Government will soon introduce four-way stop intersections at which all vehicles will be compelled to stop on approaching, and replace road signs to comply with road traffic regulations in Sadc. Carriage markings will also be redesigned to match with those in other countries in the region.
The Zimbabwe Traffic Safety Council said the four-way stop system was generally safer than traditional stop signs or signal-controlled intersections.
A four-way stop, also known as an all-way stop, is an intersection system used where traffic approaching from all directions is required to stop at all times before proceeding through the intersection.
The development is part of a new road traffic system that will be incorporated into the new Highway Code set to be launched by the TSCZ, under the Ministry of Transport and Infrastructure Development next year.
TSCZ managing director Mr Obio Chinyere yesterday said the introduction of four-way stops was one of the major changes in the new Highway Code as part of alignment of the country's traffic rules and regulations with those of other Sadc countries.
"The new road traffic system is a new section introduced in our Highway Code and is set to improve safety and reduce accidents," Mr Chinyere said.
He said the four-way stop junction had many advantages since it did not require installation of expensive traffic lights,
The basic rule is that it all drivers must reduce speed and stop before proceeding. The first car to get to the stop will be the first to proceed through the intersection.
"We have looked at other highway codes in the region and, for example, we have discovered that the four-way stops are commonly used and are very effective in countries such as Namibia and South Africa," he said.
Mr Chinyere said the country was facing electricity challenges which constantly affected traffic lights and the four-way stop would go a long way in reducing accidents and traffic jams.
He said the Highway Code would also introduce Sadc road traffic signs and dual markings in line with the regional bloc's Protocol on Transport, Communication and Meteorology.
The Protocol requires the region to harmonise road infrastructure.
"All Sadc countries are now required to have uniform traffic control devices and this includes road markings, signs and traffic signals," Mr Chinyere said.
The main reason for the use of stop signs at road junctions is safety.
Four-way stop signs are widely used in other countries such as the United States, Canada, Sweden, South Africa and Namibia.
Stop-controlled intersections are believed to be safer than those without any traffic control.

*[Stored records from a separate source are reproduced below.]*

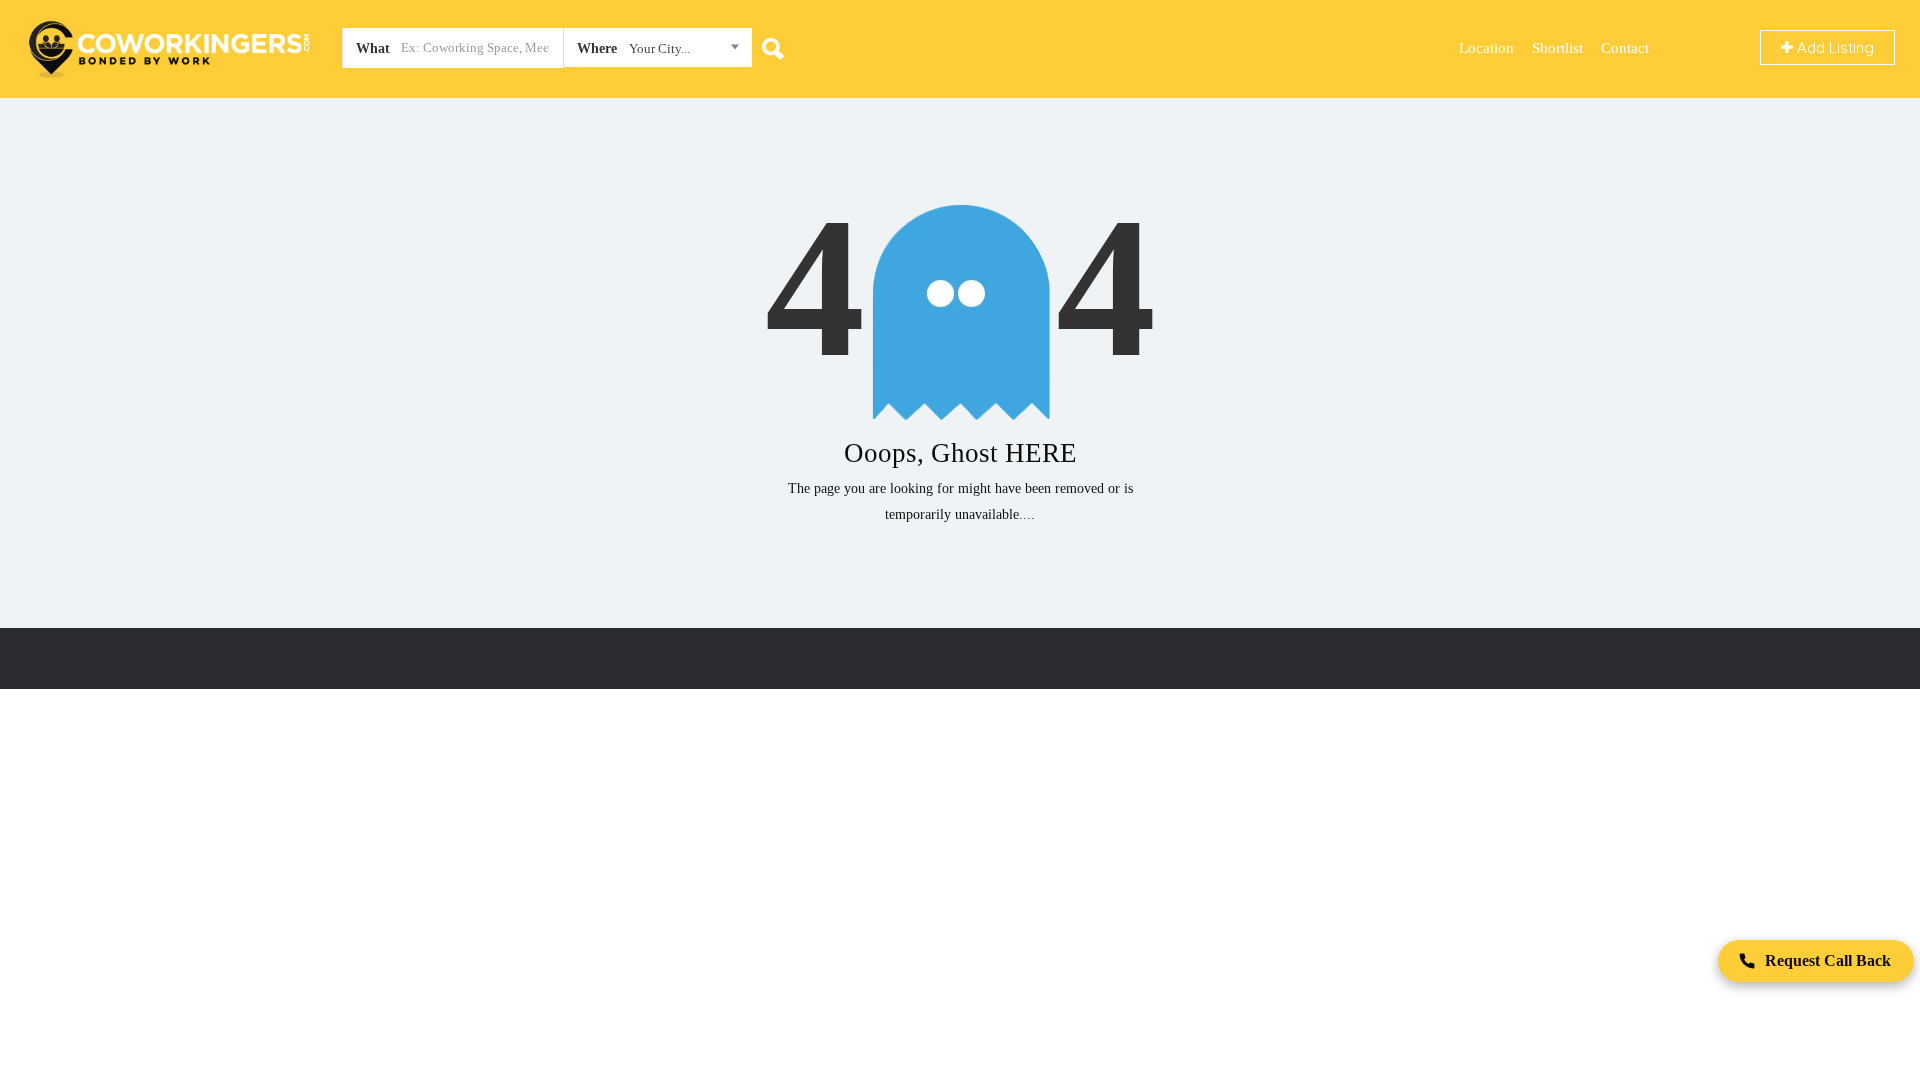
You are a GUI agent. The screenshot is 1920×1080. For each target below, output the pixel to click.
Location (1486, 48)
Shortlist (1557, 48)
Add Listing (1833, 47)
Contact (1625, 48)
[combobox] (657, 52)
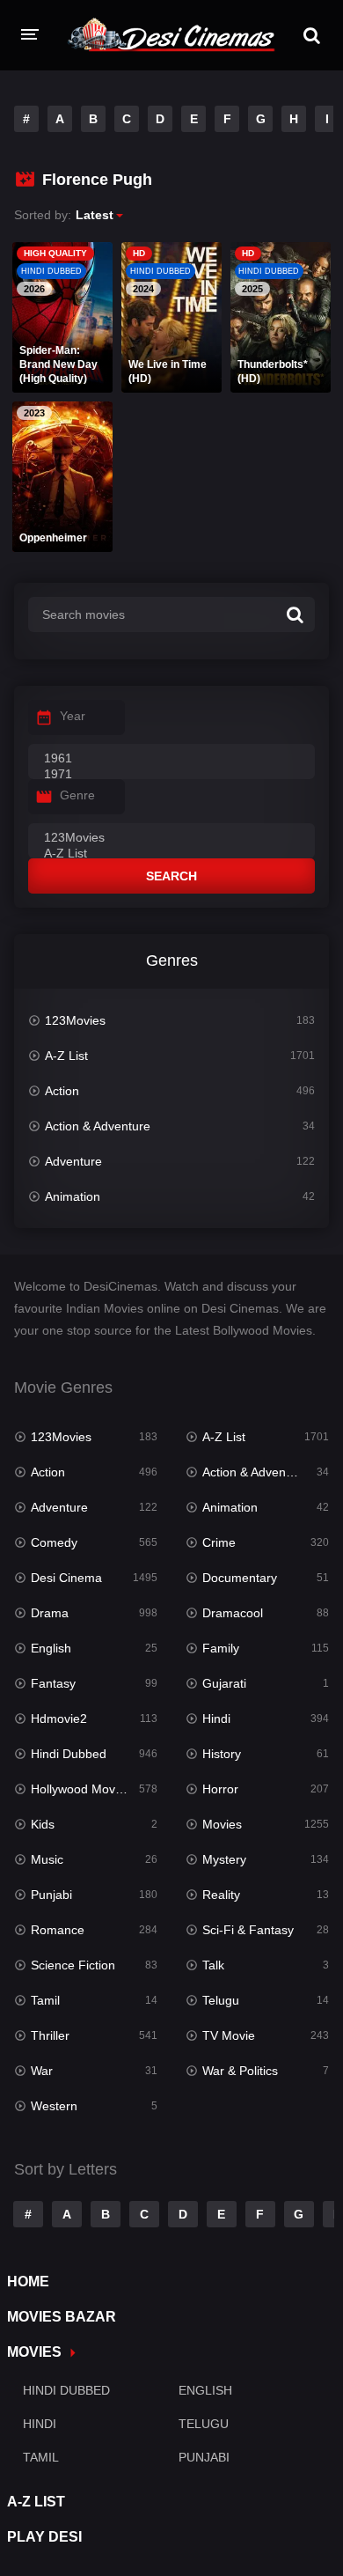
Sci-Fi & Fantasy (248, 1930)
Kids (43, 1824)
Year (72, 716)
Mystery (224, 1859)
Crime (219, 1542)
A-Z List (66, 1056)
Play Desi (44, 2536)
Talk (213, 1965)
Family (220, 1648)
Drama (50, 1613)
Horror (220, 1789)
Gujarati (224, 1683)
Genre (77, 795)
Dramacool (232, 1613)
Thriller (50, 2035)
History (221, 1754)
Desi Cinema (66, 1578)
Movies (222, 1824)
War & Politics (240, 2071)
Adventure (73, 1161)
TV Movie (228, 2035)
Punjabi (51, 1895)
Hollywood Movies (81, 1789)
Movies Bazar (61, 2316)
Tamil (45, 2000)
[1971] (171, 775)
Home (28, 2281)
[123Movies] (171, 838)
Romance (57, 1930)
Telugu (220, 2000)
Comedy (54, 1542)
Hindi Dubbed (68, 1754)
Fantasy (53, 1683)
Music (47, 1859)
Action (62, 1091)
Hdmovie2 (59, 1718)
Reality (221, 1895)
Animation (72, 1196)
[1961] (171, 759)
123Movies (75, 1020)
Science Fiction (73, 1965)
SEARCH (171, 876)
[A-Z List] (171, 854)
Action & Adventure (97, 1126)
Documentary (239, 1578)
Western (54, 2106)
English (51, 1648)
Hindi (216, 1718)
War (42, 2071)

According to an international study of locations where the system is in use, all-way stop controls applied to four-legged intersections may reduce accident occurrence by 45 percent.
Meanwhile, people have expressed outrage over the Traffic Safety Council of Zimbabwe's decision to introduce new regulations that will penalise pedestrians who cross roads at undesignated points.

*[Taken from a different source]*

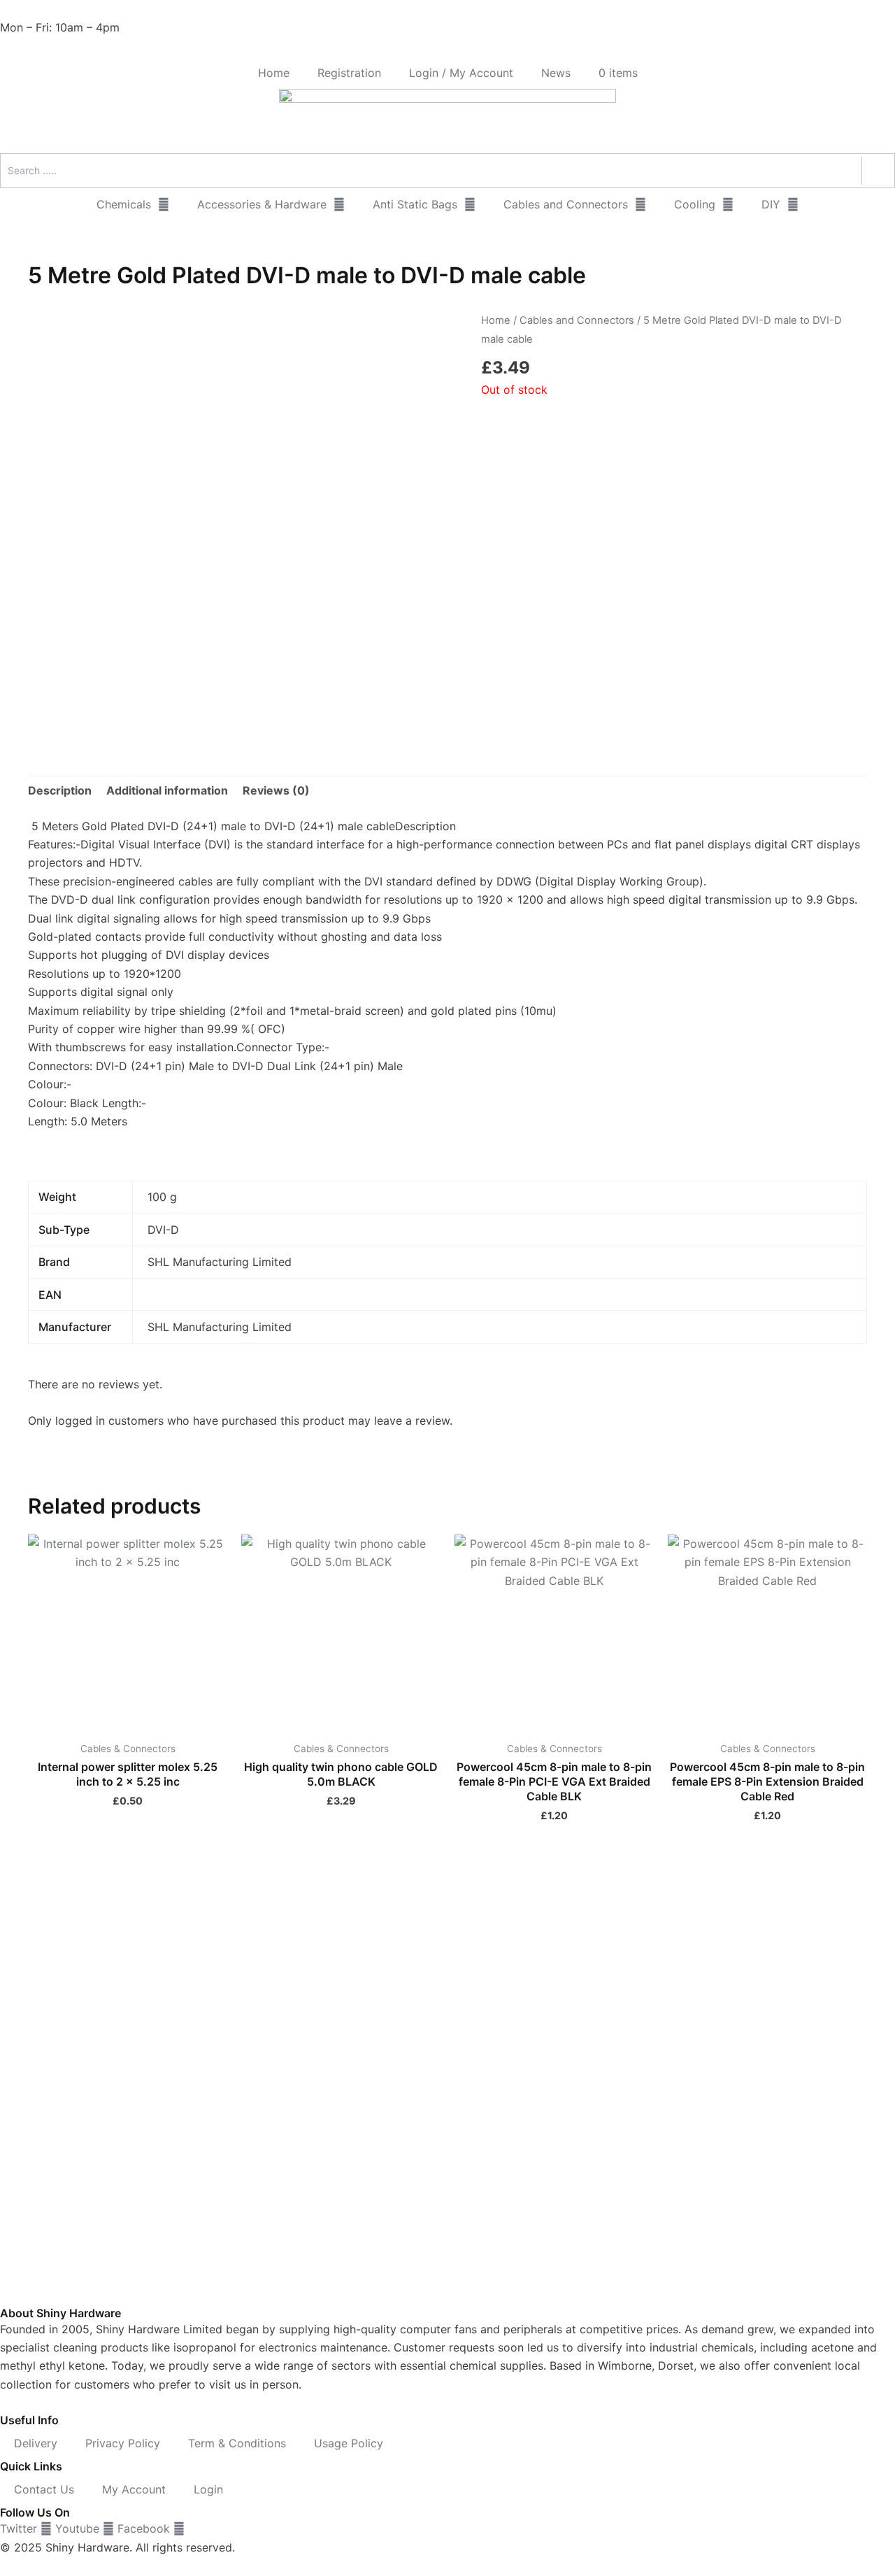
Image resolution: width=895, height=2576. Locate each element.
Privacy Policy (122, 2443)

TSCZ recently announced plans to tighten the Highway Code by penalising pedestrians with a jail term of up to six months or a US$20 fine starting next year for violating traffic laws.

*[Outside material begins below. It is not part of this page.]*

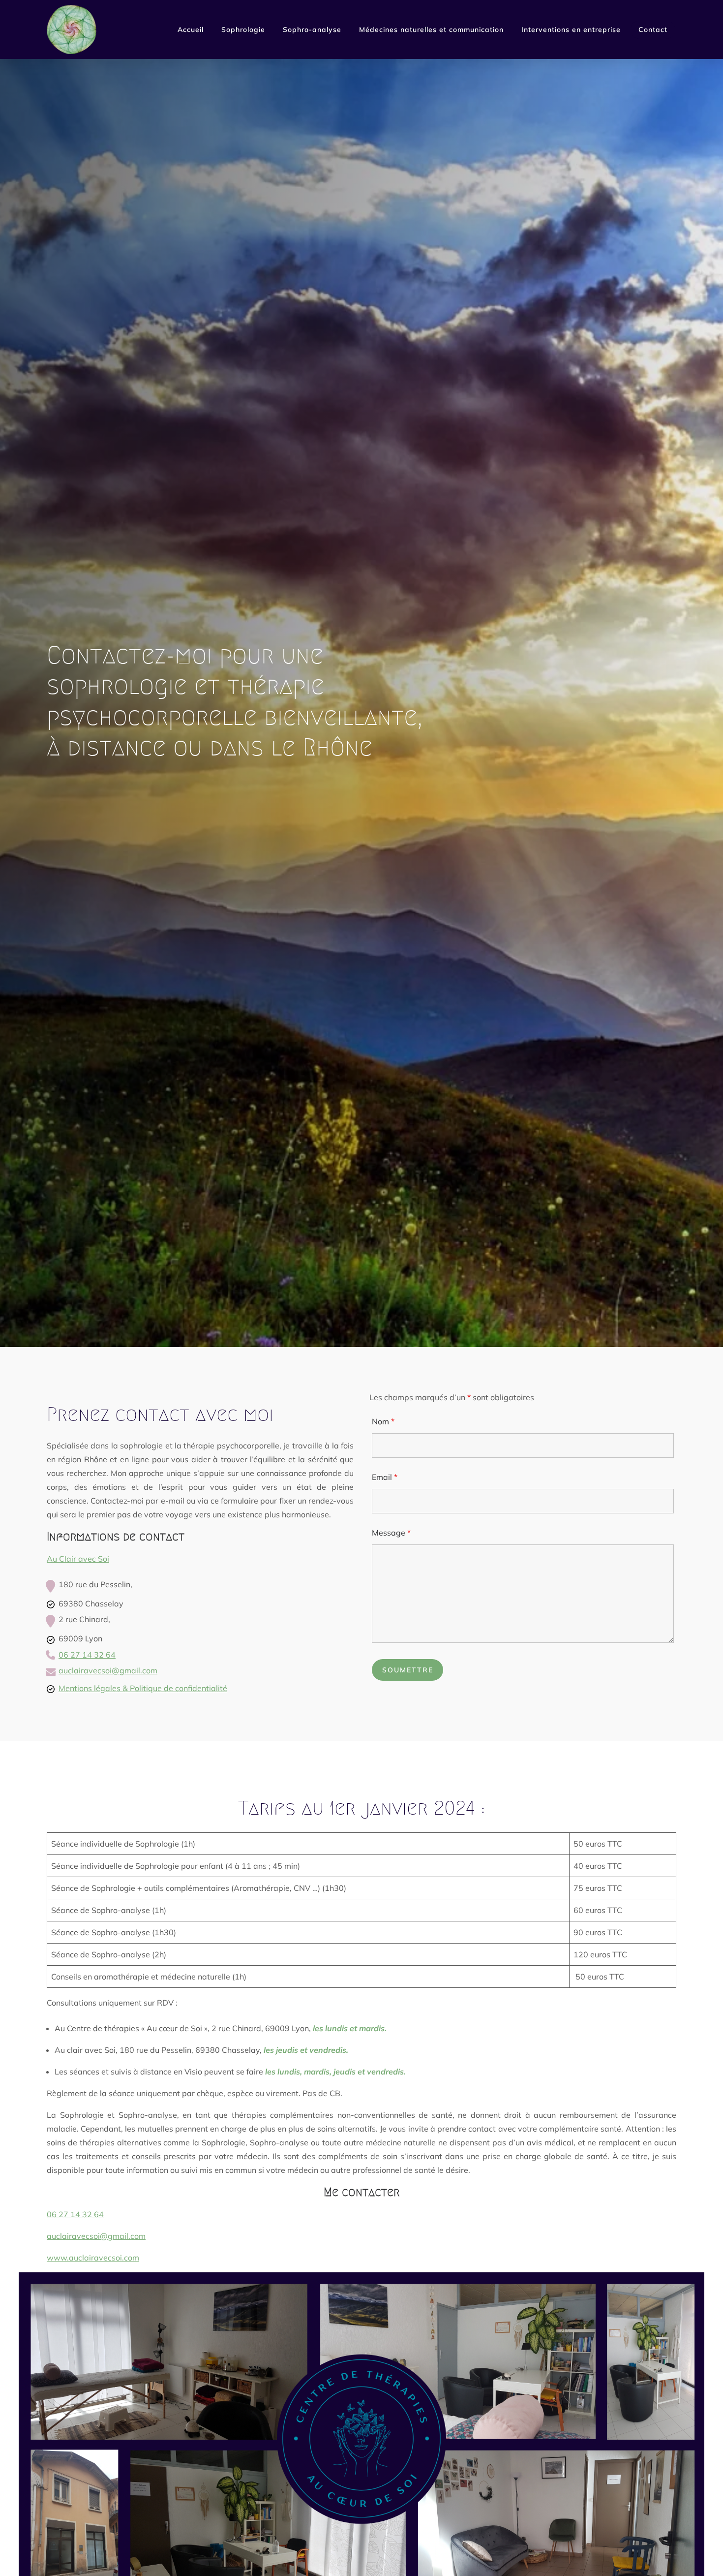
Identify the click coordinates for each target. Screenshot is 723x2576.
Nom (383, 1421)
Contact (652, 29)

A snap survey of pedestrians conducted by The Herald yesterday showed many people thought the measures were impractical because of the influx of cars in the country and the fact that many traffic lights were either not user-friendly or not working at all.
"Most of the traffic lights are not working as we do not have proper technology used in other countries where pedestrians also have control over traffic lights," said Takaidza Takaidza of Chitungwiza.
"Robots are not functional and our road markings are bad. The council needs to ensure that all pedestrian crossings are clearly marked and that motorists also respect pedestrians who are road users as well."
Said Mary Shelton who works in Harare: "The authorities have to first invest heavily in the repair and maintenance of all the existing traffic signs and lights.
"They must repair the city's pothole filled roads to ensure safe crossing points for pedestrians.
"I do not think it is a reasonable idea in the city considering the traffic jams which occur during peak hour. It means I will have to wait for hours before I cross; motorists do not pave way for pedestrians during peak periods."
Others felt TSCZ should focus more on protecting rather than punishing pedestrians.
Clara Mangeya said: "The Traffic Safety Council should first ensure that traffic lights are functional and all zebra crossings clearly marked before they move to punish pedestrians."
However, others said the regulations would restore sanity in urban centres and reduce road traffic accidents.
"There should be strict regulations on pedestrians because we experience many road accidents and deaths because of pedestrians crossing in the wrong places," said Blessing Moyo, a commuter omnibus driver.
Some said more emphasis should be put on restoring sanity at ranks and termini where kombi drivers, touts and marshals did as they pleased.
The new Highway Code will encompass all road users unlike in the past when it emphasised rules for motorists and cyclists.
The current Highway Code was formulated in 1972, and TSCZ officials said it was outdated.